Nothing
#' @title Variable Selection (Forward or Backward) for models of \code{BSW()}
#'
#' @description
#' Performs forward or backward variable selection based on Wald test p-values for models estimated using \code{bsw()}.
#' In each step, a new model is fitted using \code{bsw()}, and variables are added or removed based on the significance level defined by \code{alpha}.
#'
#' @usage variable_selection_bsw(model, selection = c("backward", "forward"), alpha = 0.157,
#' print_models = FALSE, maxit = NULL, conswitch = NULL)
#'
#' @param model A model object from \code{bsw()} with full data and formula.
#' @param selection Character string, either \code{"backward"} or \code{"forward"}. Determines the direction of model selection. If not specified, backward elimination is performed by default.
#' @param alpha P-value threshold for variable inclusion (forward) or exclusion (backward). Defaults to 0.157, as recommended by Heinze, G., Wallisch, C., & Dunkler, D. (2018).
#' @param print_models Logical; whether to print each model during selection. Defaults to FALSE.
#' @param maxit Maximum number of iterations in the bsw() algorithm. If NULL, defaults to 200L or value from original model call.
#' @param conswitch Specifies how the constraint matrix is constructed:
#' \describe{
#' \item{1 (default)}{Generates all possible combinations of minimum and maximum values for the predictors (excluding the intercept), resulting in \eqn{2^{m-1}} constraints.

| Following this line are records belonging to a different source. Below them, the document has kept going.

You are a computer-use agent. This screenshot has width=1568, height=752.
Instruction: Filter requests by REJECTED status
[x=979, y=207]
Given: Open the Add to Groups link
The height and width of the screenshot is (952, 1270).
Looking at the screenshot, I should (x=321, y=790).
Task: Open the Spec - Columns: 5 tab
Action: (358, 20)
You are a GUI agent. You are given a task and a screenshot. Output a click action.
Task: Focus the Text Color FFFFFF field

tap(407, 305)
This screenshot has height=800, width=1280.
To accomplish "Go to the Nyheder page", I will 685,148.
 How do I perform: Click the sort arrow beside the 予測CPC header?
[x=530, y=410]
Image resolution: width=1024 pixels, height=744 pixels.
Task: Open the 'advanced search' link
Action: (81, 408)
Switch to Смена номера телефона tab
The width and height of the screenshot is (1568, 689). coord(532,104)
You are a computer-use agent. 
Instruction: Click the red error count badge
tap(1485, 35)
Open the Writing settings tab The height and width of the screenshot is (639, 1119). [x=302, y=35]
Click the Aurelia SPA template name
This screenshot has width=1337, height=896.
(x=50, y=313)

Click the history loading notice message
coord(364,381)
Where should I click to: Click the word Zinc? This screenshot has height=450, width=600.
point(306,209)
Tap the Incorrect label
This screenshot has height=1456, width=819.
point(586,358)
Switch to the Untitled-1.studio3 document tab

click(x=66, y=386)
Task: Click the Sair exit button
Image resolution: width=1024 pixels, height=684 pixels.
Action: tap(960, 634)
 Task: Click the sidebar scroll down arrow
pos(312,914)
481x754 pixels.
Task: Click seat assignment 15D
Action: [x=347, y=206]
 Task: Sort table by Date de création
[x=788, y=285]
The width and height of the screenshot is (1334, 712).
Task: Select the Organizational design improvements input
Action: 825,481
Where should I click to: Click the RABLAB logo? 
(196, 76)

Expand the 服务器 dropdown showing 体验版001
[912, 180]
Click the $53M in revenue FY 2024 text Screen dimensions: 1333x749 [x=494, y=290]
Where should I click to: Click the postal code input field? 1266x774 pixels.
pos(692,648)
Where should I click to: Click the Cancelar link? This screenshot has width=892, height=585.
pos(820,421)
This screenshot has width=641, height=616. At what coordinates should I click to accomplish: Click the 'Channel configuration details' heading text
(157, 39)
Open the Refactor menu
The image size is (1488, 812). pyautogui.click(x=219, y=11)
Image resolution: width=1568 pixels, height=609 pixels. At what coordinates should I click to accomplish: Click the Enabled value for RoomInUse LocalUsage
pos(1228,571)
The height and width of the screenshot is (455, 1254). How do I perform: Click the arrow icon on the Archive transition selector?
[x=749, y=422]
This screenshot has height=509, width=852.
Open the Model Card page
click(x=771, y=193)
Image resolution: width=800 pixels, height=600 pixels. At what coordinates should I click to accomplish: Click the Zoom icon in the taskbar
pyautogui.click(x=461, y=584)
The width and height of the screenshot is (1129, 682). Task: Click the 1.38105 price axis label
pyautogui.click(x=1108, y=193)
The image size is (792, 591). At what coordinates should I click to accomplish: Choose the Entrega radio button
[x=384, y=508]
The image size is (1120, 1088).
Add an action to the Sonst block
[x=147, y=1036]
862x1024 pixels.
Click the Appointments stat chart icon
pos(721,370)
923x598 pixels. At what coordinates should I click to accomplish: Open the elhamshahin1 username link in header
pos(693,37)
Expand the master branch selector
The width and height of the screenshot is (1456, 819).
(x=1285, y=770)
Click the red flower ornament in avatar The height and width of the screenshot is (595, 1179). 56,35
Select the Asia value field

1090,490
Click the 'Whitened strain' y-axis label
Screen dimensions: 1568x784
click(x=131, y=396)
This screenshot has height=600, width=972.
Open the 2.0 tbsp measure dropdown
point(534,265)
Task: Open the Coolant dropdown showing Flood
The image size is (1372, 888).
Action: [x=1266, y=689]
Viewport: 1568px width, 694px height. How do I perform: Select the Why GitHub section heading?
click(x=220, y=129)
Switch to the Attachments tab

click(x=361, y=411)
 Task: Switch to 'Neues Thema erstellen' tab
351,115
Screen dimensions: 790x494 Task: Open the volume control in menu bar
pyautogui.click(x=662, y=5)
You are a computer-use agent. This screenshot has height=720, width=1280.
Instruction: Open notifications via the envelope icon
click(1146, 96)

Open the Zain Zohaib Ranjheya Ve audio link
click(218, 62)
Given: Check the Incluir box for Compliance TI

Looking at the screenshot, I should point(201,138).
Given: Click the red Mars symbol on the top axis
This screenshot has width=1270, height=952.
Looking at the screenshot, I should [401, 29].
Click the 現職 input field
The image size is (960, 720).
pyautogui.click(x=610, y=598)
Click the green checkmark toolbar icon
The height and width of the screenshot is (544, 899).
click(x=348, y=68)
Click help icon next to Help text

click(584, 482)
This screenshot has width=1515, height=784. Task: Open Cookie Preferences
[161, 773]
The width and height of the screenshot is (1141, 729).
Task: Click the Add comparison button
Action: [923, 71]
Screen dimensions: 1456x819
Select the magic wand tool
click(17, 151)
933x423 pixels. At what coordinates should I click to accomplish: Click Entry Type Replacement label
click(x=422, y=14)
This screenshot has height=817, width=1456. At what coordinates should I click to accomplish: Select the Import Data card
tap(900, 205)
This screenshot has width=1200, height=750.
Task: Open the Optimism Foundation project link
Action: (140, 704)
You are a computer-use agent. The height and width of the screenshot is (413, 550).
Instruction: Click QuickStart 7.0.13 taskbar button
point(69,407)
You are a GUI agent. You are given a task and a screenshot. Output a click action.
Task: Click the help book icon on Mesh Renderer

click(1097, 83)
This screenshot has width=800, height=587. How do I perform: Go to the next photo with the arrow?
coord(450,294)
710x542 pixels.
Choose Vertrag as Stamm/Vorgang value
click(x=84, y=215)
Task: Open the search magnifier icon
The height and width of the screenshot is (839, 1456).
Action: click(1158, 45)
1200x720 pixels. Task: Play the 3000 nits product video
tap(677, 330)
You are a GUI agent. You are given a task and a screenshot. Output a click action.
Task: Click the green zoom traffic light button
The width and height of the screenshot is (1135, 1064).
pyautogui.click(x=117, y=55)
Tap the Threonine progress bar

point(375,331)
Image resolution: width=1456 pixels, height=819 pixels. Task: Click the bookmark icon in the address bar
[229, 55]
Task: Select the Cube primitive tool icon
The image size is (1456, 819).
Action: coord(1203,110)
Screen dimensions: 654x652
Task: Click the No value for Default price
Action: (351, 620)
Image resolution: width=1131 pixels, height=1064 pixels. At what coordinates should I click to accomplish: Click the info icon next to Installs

#' This formulation constrains model predictions within the observed data range, making it suitable for both risk factor identification and prediction (prognosis).}
#' \item{0}{Uses the raw design matrix \code{x} as the constraint matrix, resulting in \eqn{n} constraints.
#' This is primarily suitable for identifying risk factors, but not for prediction tasks, as predictions are not bounded to realistic ranges.}
#' }
#' @references Heinze, G., Wallisch, C., & Dunkler, D. (2018). Variable selection – A review and recommendations for the practicing statistician. Biometrical Journal, 60(3), 431–449.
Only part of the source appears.